Problem to solve — Your answer must be the exact lines from the one holding "Click the Dev.to logo icon" through the last line of the records below, with no pictures.

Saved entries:
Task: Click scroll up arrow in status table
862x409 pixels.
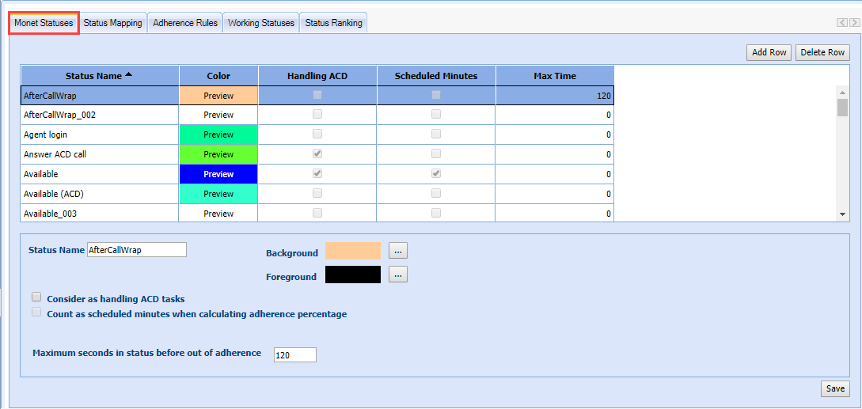Action: pyautogui.click(x=842, y=91)
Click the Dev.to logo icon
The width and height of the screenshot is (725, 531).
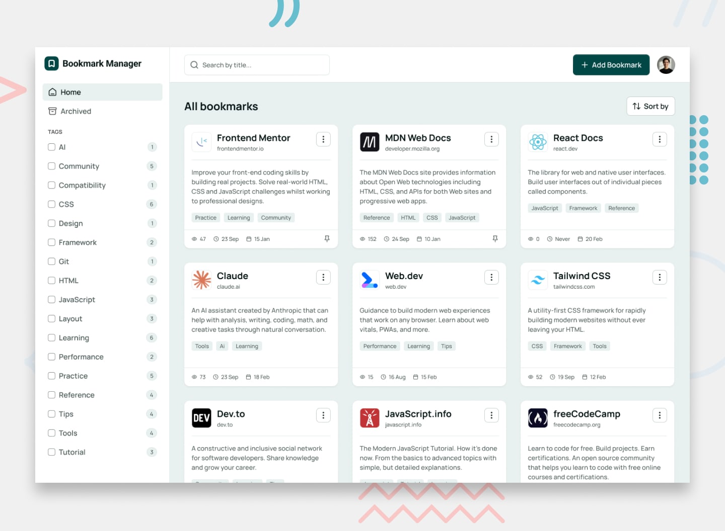click(201, 418)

Exercise output —
Click the Dev.to logo icon
The width and height of the screenshot is (725, 531).
click(201, 418)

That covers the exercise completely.